Finally, the court ordered Clark to serve “an indefinite term . . . for the willful
contempt of this court’s orders requiring him to provide discovery, names his Facebook account information and history, to the Plaintiffs.” The term of incarceration was to end when Clark turned over the ordered information.
On April 25, Hoffmann filed his eleventh motion for sanctions. Hoffmann alleged Clark was using the Facebook account of a nonparty, Mark, to continue posting comments about the litigation on social media. Specifically, when a nonparty commented they did not understand how Clark could be ordered to produce his Facebook information since “[t]he law says you aren’t required to give any information that could be self incriminating,” Clark (using Mark’s account) responded: EXACTLY (this is Scott posting). That’s why I am not turning it over.
The Judge was appointed to her position by Hoffmann’s attorneys local to me (he has 4). If you’re into reading 3000+ pages, there are a number of ‘errors of law’ and ‘errors of fact’ being forced on me. And I am refusing to be incarcerated illegally. We could easily appeal this—if we had $50,000 to pay for it.
Clark did not turn himself in to serve his contempt sentences, and a bench warrant was issued for his arrest on April 26. He was eventually arrested on May 16.
At a status hearing on May 17—scheduled before Clark was arrested—the court advised the parties that on May 3, court administration informed her that Clark had posted on Facebook that he was leaving Iowa to avoid his warrant and then also posted a link to the judge’s personal Facebook page. The court told Clark he was being found “in direct contempt . . . for posting those things” and it would be considered further in a later hearing—along with Hoffmann’s eleventh motion for sanctions. Clark stated he was now willing to turn over his Facebook
history, and the court made arrangements for Clark to have access to his computer while in jail in order to download the Facebook history from his personal account and any other accounts he had used or posted under.
On June 14, Hoffmann filed his twelfth motion for sanctions, which he later supplemented on June 27. In the original motion, Hoffmann outlined more social media posts where Clark spoke about the lawsuit and maligned the court, stating: weeks on the road. Good news: class tomorrow in Kentucky!
Crap news: can’t go home to Iowa, because some shady judges, lawyers, and a hyper-wealthy stalker who believes Jesus told him to kill me, are winning. There actually exists a bench warrant for my arrest. . . . because I refused to forfeit my right not to give privileged information in a shady lawsuit trying to “shut me down in Jesus name”—I kid you not.
If anyone is interested in a nice little home on 5 acres with lots of trees in southwest Iowa, hit me up. . . . 22 years there, I’m not paying anymore iowa property taxes after what we have seen taxpayer dollars fund in iowa courts, we aren’t supporting that kind of racket anymore (First ellipsis in original). As mentioned at the status hearing, Clark then posted a link to the presiding judge’s personal Facebook page, stating, “Here’s my judge.

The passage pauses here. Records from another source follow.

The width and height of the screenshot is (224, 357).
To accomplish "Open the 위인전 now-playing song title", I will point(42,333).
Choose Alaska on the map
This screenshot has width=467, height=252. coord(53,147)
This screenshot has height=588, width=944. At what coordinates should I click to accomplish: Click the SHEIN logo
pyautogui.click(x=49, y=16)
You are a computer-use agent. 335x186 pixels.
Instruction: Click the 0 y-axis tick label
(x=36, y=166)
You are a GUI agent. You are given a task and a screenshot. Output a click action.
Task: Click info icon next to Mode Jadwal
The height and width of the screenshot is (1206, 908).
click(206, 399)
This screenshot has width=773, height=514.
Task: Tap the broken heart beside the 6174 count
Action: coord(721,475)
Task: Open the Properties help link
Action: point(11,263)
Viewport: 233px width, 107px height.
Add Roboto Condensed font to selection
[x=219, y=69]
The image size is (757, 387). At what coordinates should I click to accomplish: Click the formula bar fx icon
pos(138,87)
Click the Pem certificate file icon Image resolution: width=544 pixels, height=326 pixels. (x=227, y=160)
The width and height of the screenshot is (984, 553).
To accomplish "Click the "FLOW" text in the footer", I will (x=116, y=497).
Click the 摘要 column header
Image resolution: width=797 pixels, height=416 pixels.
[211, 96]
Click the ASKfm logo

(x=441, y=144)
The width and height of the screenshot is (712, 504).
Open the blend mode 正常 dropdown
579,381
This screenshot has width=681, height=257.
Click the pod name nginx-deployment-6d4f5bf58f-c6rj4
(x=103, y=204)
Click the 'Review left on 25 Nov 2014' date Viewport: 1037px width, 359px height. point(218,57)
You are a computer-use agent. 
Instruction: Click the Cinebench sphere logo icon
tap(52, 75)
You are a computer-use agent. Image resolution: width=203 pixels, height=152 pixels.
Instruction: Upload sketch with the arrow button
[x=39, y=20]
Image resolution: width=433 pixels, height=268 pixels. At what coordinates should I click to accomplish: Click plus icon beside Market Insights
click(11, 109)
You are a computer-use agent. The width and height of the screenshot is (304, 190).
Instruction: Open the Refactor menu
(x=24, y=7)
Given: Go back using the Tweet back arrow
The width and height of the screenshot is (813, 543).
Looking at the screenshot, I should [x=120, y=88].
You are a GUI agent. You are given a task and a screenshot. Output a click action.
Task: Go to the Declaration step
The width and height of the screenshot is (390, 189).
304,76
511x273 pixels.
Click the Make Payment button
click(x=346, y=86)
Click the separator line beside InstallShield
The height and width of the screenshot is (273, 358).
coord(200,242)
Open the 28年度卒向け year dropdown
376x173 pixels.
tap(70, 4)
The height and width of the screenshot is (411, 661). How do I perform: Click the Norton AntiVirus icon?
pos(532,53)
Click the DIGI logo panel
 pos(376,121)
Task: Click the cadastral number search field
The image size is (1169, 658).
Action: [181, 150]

She’s a social media starlet.” When nonparties commented, suggesting fleeing the state due to an arrest warrant was not a good idea, Clark responded, “Don’t let Jerry Hoffmann fool ya. he’s the one with felony drug sales charges. Not me. I just stopped participating in a clearly biased and bogus lawsuit designed to distract you from the fact his products. . . still aren’t fixed.” (Ellipsis in original.) Clark also posted apparent threats toward Hoffmann’s attorney, stating, “His lawyer told me on Weds ‘We didn’t intend for you to be pushed out of your house and home state.’
My response: ‘I didn’t intend for you to have a compound fractured pelvis either[.]’”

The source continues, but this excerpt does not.